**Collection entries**
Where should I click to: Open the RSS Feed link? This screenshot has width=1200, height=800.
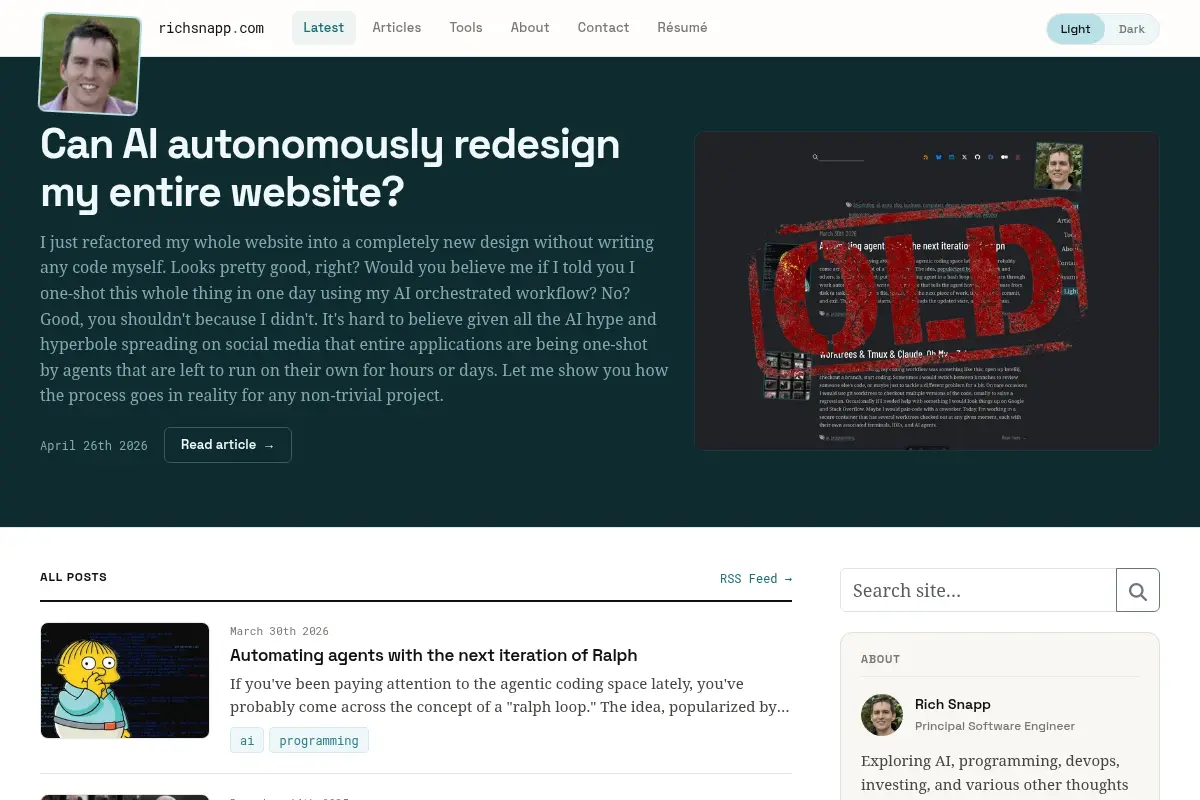tap(756, 579)
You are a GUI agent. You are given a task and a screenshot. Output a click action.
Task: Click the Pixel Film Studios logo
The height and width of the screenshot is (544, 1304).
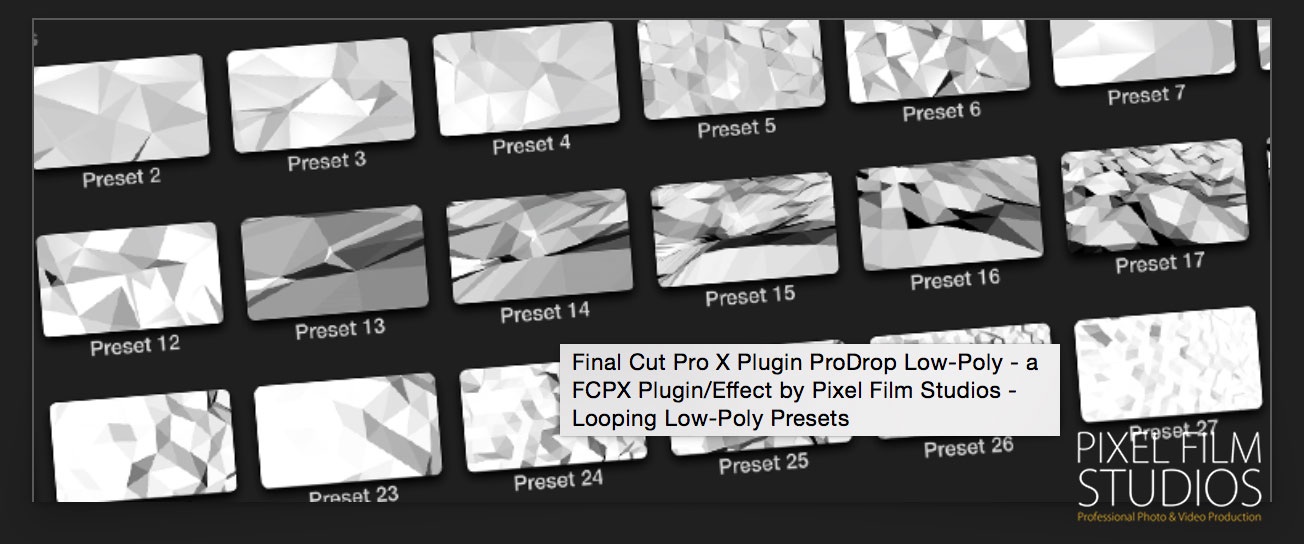point(1169,477)
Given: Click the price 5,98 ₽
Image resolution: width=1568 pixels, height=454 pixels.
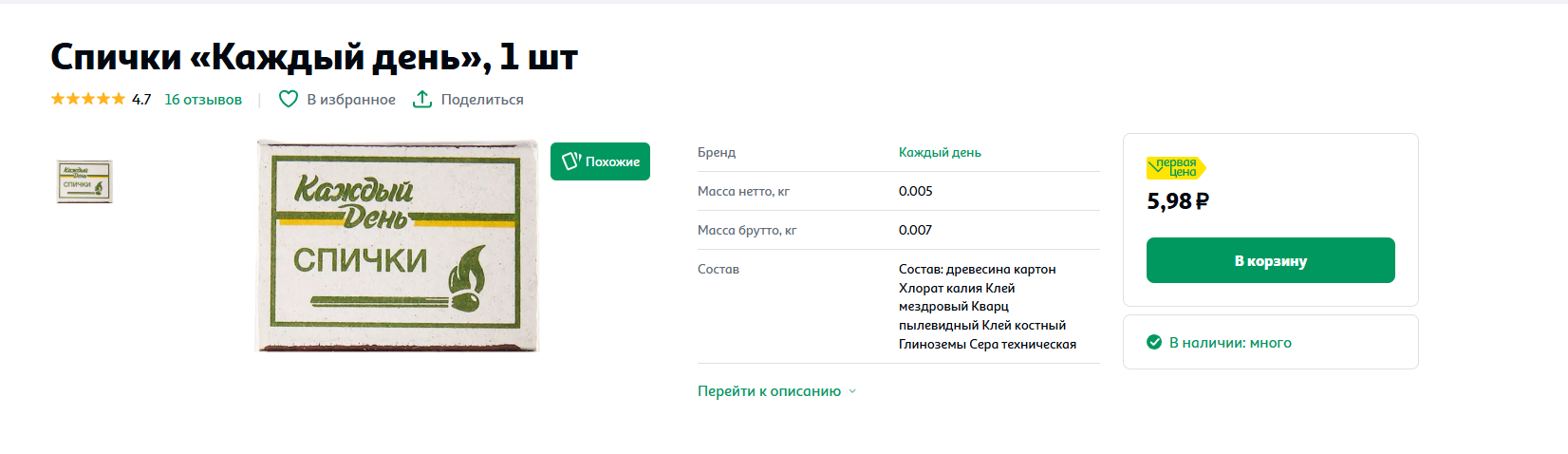Looking at the screenshot, I should tap(1178, 201).
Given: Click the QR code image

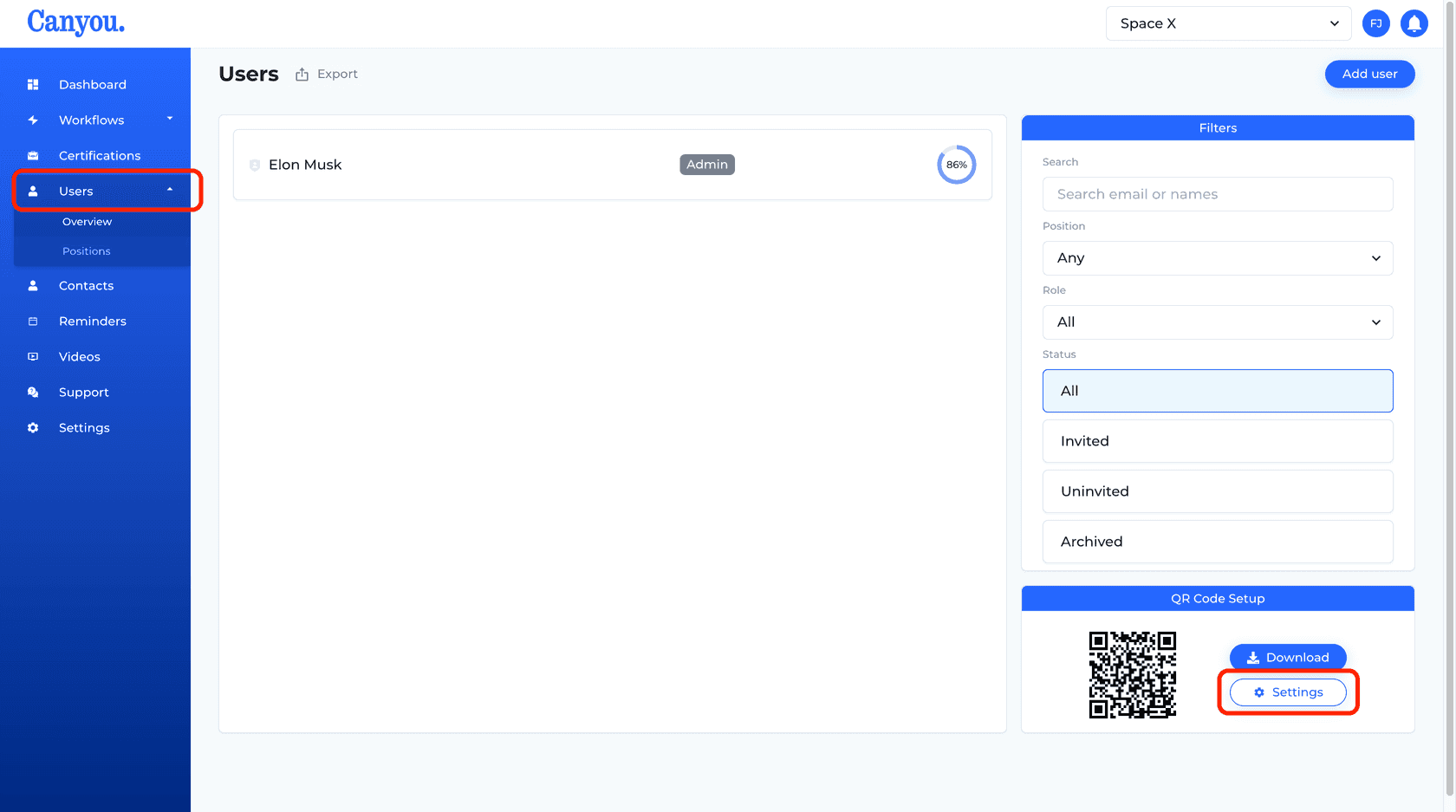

**EXERCISE OBJECTIVE**
Once the pictures are removed, print all the remaining data exactly as it stands.

**EXERCISE OUTPUT**
Where should I click to: Open the RSS Feed link? This screenshot has width=1200, height=800.
tap(756, 579)
You are a GUI agent. You are given a task and a screenshot. Output a click action.
Task: Click the Pixel Film Studios logo
The height and width of the screenshot is (544, 1304).
point(1169,477)
Given: Click the price 5,98 ₽
Image resolution: width=1568 pixels, height=454 pixels.
Looking at the screenshot, I should tap(1178, 201).
Given: Click the QR code image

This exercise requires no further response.